-- Recorded information follows --

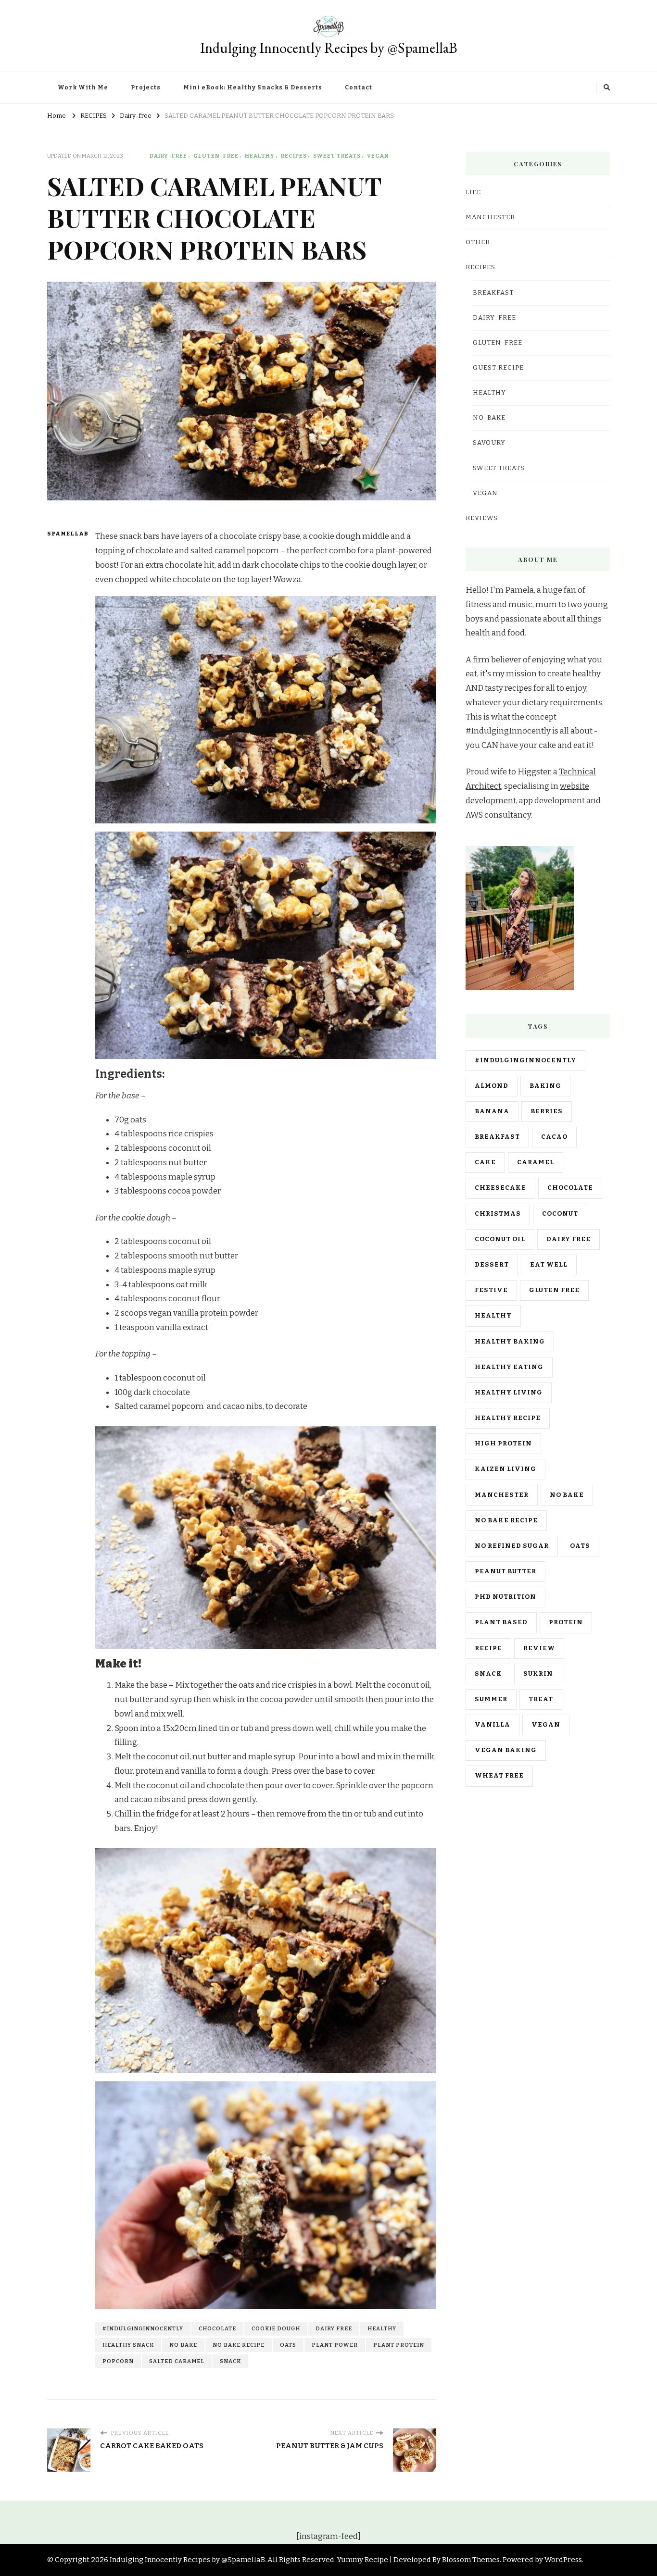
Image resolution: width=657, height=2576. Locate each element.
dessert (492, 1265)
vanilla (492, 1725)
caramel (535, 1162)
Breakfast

-- Recorded information concluded --

Exercise objective: Word-for-word repeat, images excluded: return all the data.

Response to this task:
Image resolution: width=657, height=2576. Locate each element.
dessert (492, 1265)
vanilla (492, 1725)
caramel (535, 1162)
Breakfast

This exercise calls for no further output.